## Texte à lire
%%

Quantcast
Channel: Mediapart - France
Viewing all articles
Browse latest Browse all 2562

Hollande-Valls, une « idylle » pleine de sous-entendus

$
0
0

Ce n’est pas une scission, encore moins une crise. Entre François Hollande et Manuel Valls, tout fonctionne, nous dit-on, comme dans le meilleur des mondes. « À côté de certains duos président-premier ministre, c'est même l'idylle absolue », dit un proche du chef de l'État.

Officiellement, rien ou presque ne sépare le locataire de l'Élysée et celui de Matignon. Même ligne libérale, maintenant que les ministres qui réclamaient une autre politique ont quitté le gouvernement. Même priorité donnée à la réduction des déficits, avec des économies de 21 milliards d'euros pour la seule année 2015, tout en tentant d'obtenir l'indulgence de Bruxelles pour ne revenir sous les 3 % de déficit qu'en 2017. Au point que quand Valls parle, certains s'imaginent que c'est François Hollande qui lance des ballons d'essai. De fait, depuis deux ans et demi, Hollande et son ancien directeur de la communication, devenu ministre de l'intérieur puis premier ministre, ont noué une relation assez particulière: l’un (Valls) parle et s’agite, l’autre (Hollande) ne dit mot et consent, ainsi que l’ont laissé entrevoir deux ouvrages parus en début d’année (lire notre analyse).

%%

[Une série de lignes]
%%

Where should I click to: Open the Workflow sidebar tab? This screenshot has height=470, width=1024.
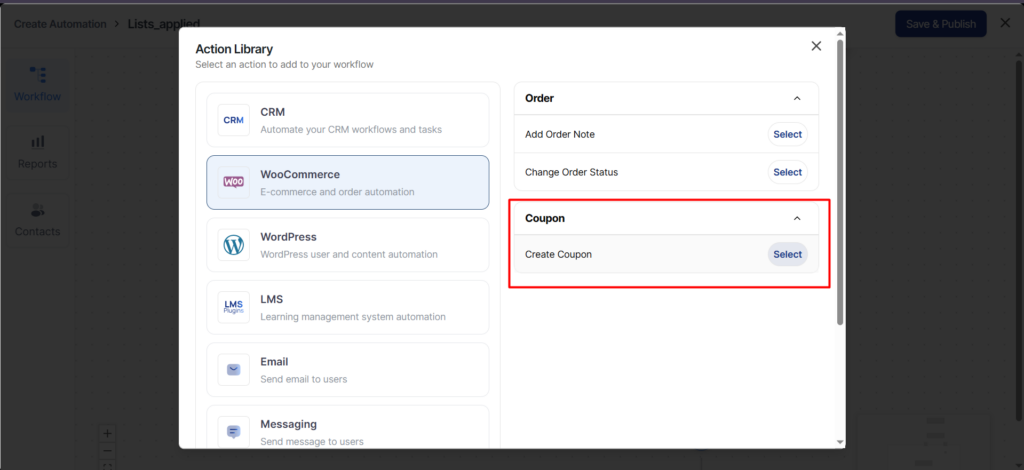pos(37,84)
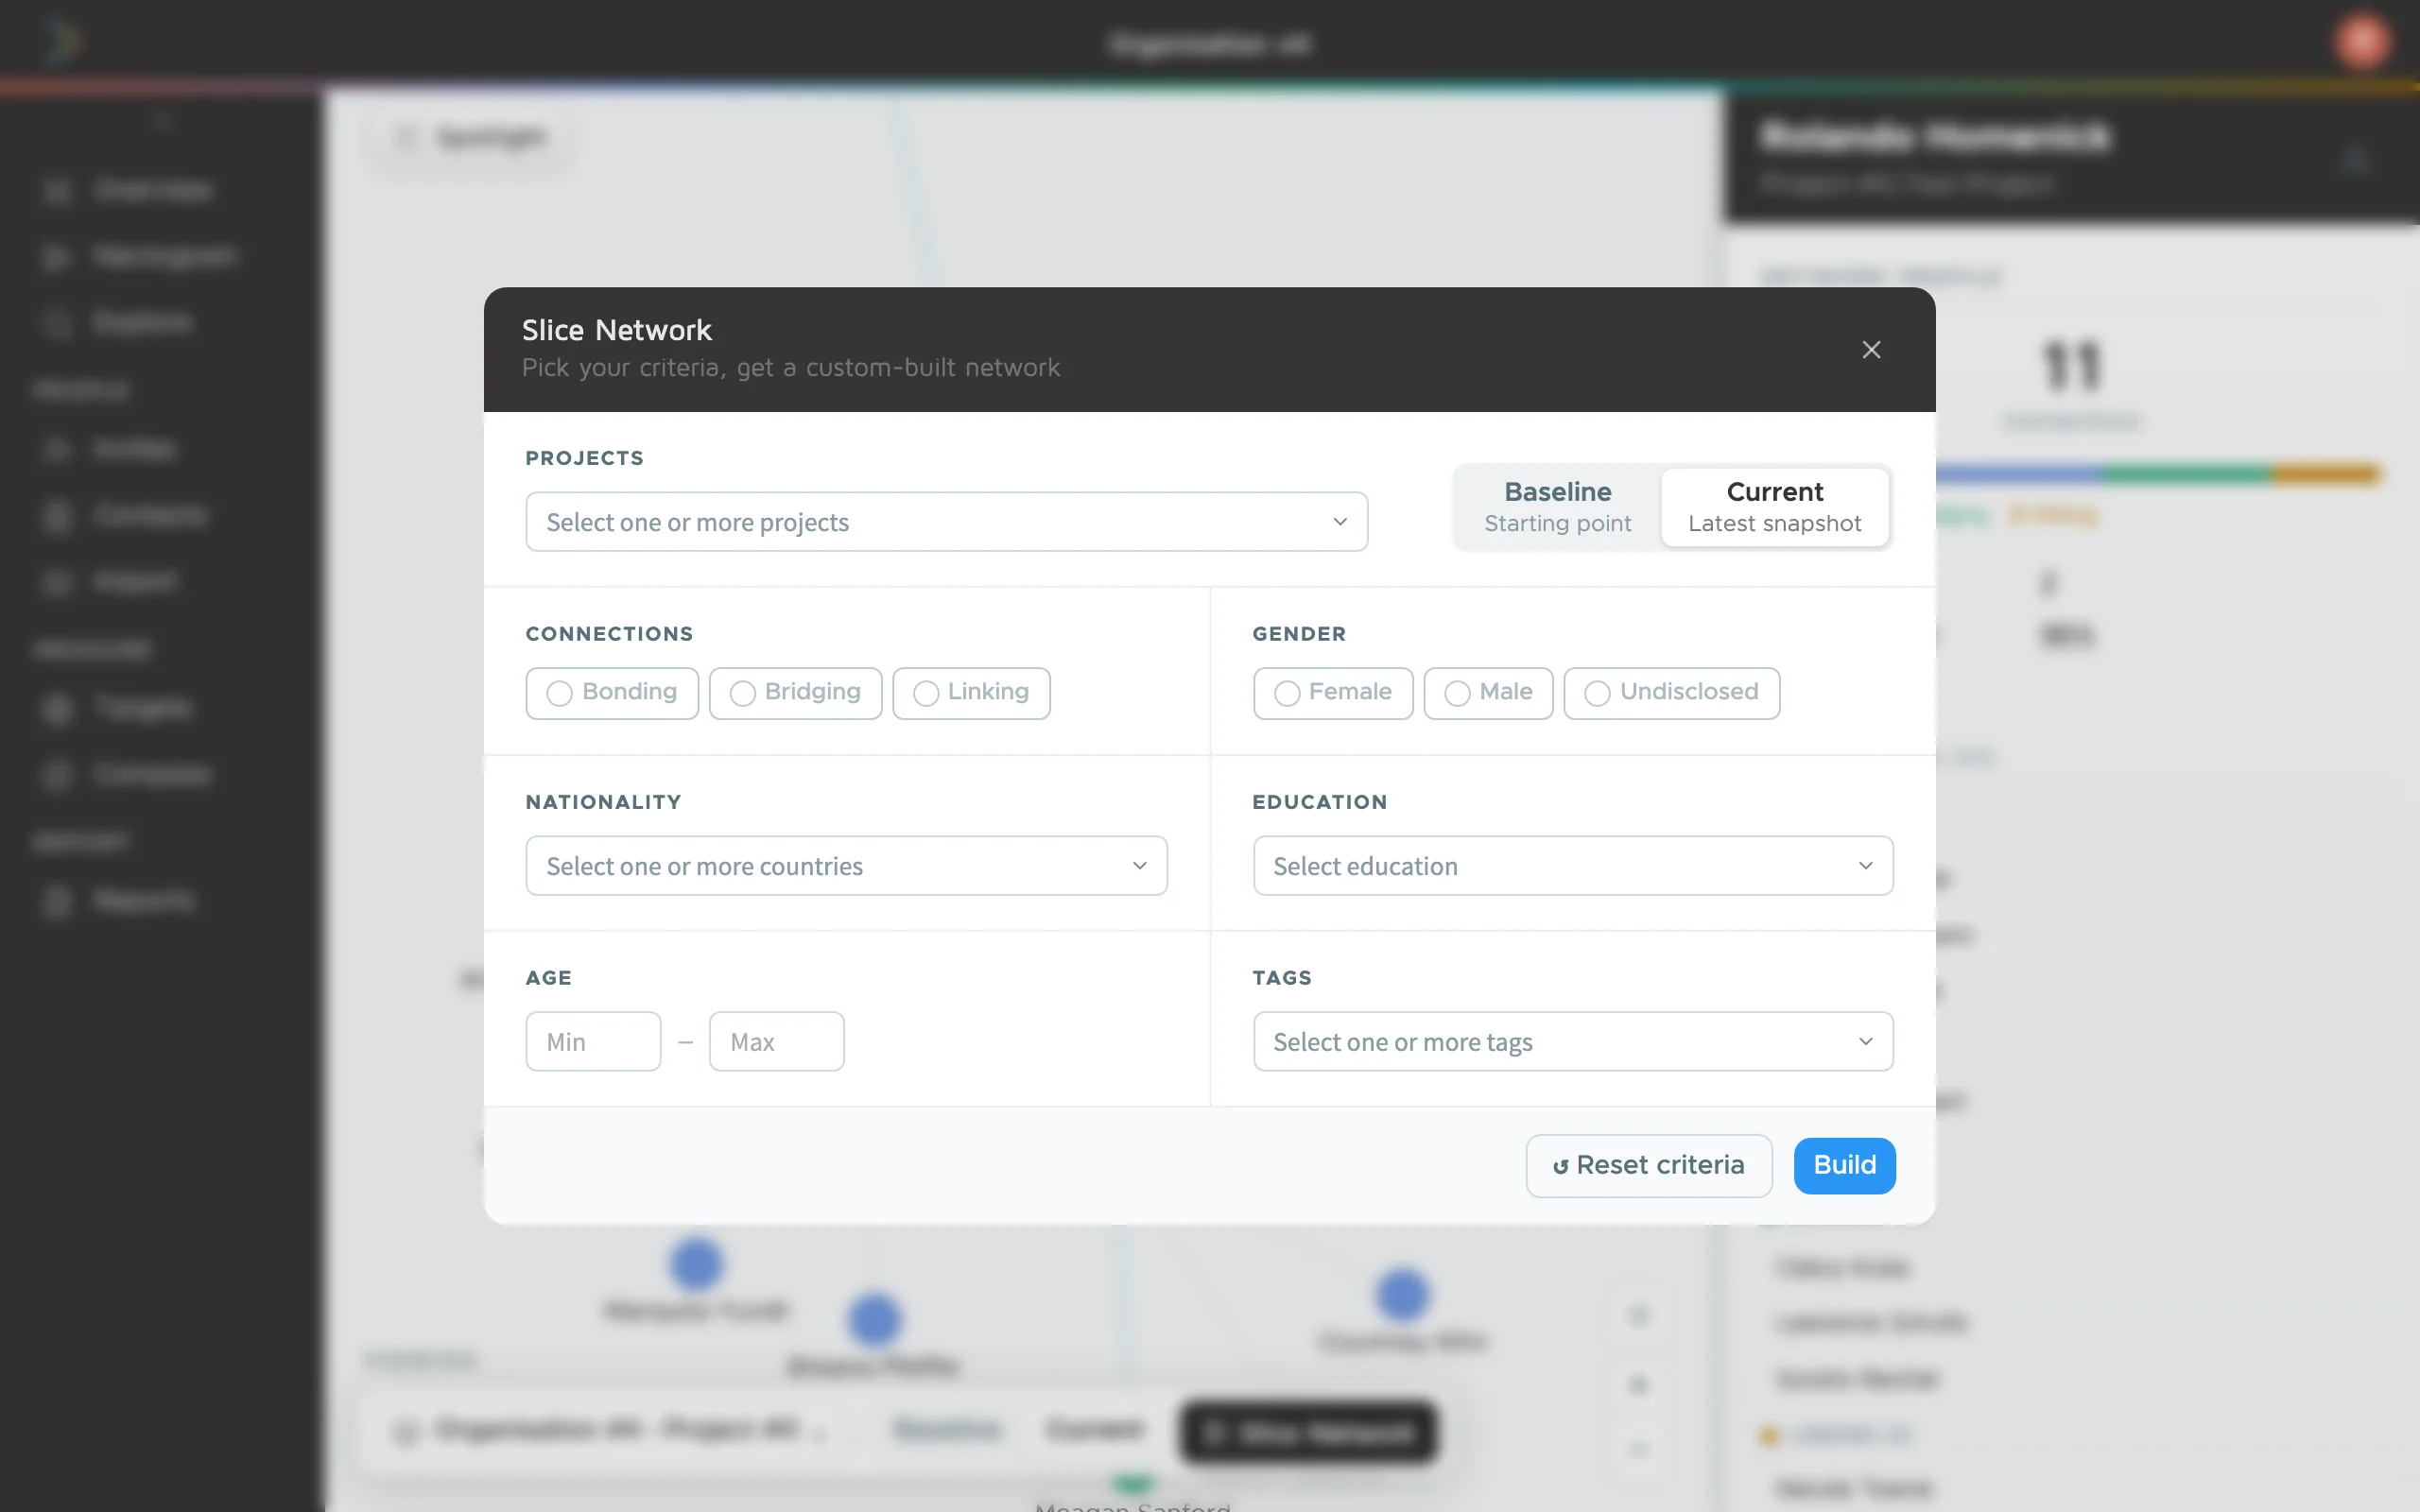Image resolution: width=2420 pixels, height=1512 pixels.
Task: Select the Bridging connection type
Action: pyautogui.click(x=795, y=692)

%%

## Consignes
1 > Transcrivez l'article sur Hollande et Valls à partir de « Officiellement, rien ou » jusqu'à « (lire notre analyse). » inclus.
2 > Traduisez en anglais cette phrase de l'article sur Hollande et Valls : « Officiellement, rien ou presque ne sépare le locataire de l'Élysée et celui de Matignon. »
Ces lignes forment un matériau à part, distinct du texte.

## Réponses dans l'ordre
1 >
Officiellement, rien ou presque ne sépare le locataire de l'Élysée et celui de Matignon. Même ligne libérale, maintenant que les ministres qui réclamaient une autre politique ont quitté le gouvernement. Même priorité donnée à la réduction des déficits, avec des économies de 21 milliards d'euros pour la seule année 2015, tout en tentant d'obtenir l'indulgence de Bruxelles pour ne revenir sous les 3 % de déficit qu'en 2017. Au point que quand Valls parle, certains s'imaginent que c'est François Hollande qui lance des ballons d'essai. De fait, depuis deux ans et demi, Hollande et son ancien directeur de la communication, devenu ministre de l'intérieur puis premier ministre, ont noué une relation assez particulière: l’un (Valls) parle et s’agite, l’autre (Hollande) ne dit mot et consent, ainsi que l’ont laissé entrevoir deux ouvrages parus en début d’année (lire notre analyse).

2 > Officially, nothing or almost nothing separates the occupant of the Élysée from the occupant of Matignon.